The reaction on the street to Google’s withdrawal from the PRC (or is it the PRC withdrawing from the world?) was covered in in a blog on the New Yorker website entitled, “China and Google: “Illegal Flower Tribute”“.
When folks started to lay flowers on the steps of Google’s Beijing office, they were promptly removed.

A security guard from the neighborhood informed them that they would need to “apply for permits at the relevant department; otherwise they were conducting an ‘illegal flower tribute.’ ”

The lines have been drawn and Google made the correct choice, finally.

Again, desperate acts (like removing flower tributes to control public opinion) is an indication that there is hope, hope that the master plan of the Chinese Communist Party will fail and the Chinese people can be free.

For Freedom,
Freedom’s Herald

One response to ““Illegal Flower Tribute”

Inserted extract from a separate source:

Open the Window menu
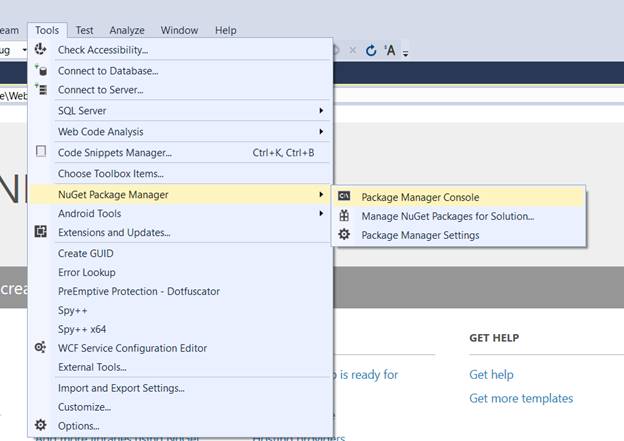This screenshot has height=441, width=624. pyautogui.click(x=179, y=30)
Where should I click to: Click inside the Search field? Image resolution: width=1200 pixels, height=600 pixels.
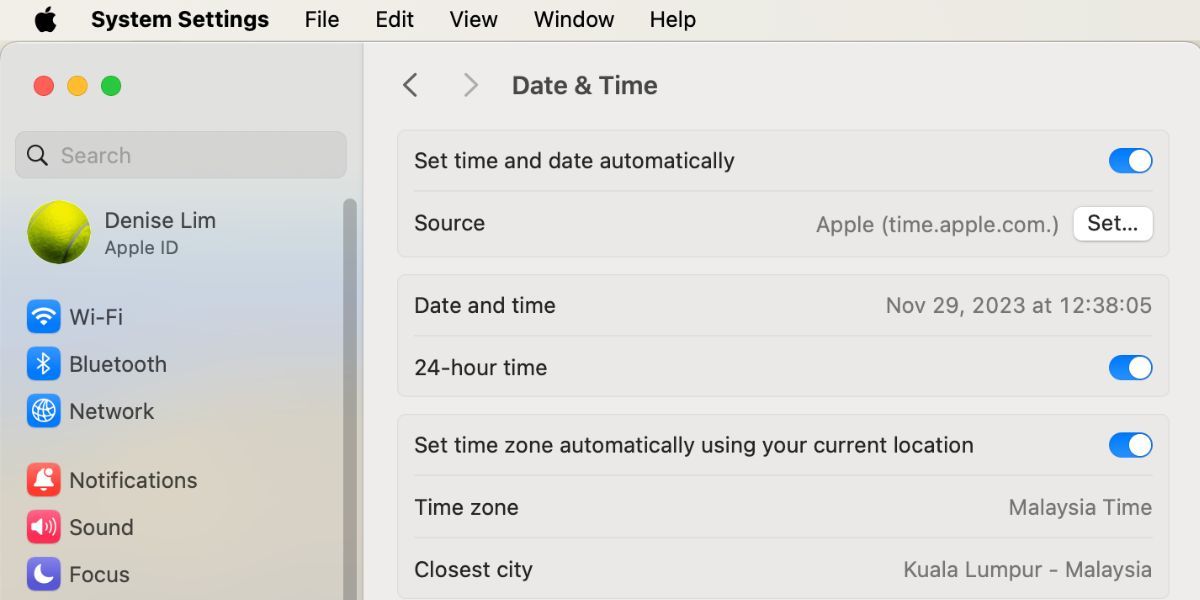180,155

  1. I was touched and encouraged to see this reaction from the Chinese people themselves to the principled action of Google. Thoughtful Chinese must have been frustrated and discouraged for the past four years that a great world-wide organisation like Google was coöpted into the Communist Party’s programme of censorship, helping to deny them access to facts and world opinion on matters important to them and their country. Whether Google gets the right to offer uncensored searches or is forced to leave China, it will have done the Chinese and the world a great service. Hopefully other firms will follow suit in their own ways. How about Yahoo, which was actively deinvolved in the arrest of some dissidents not that long ago. Are they drawing a lesson from this?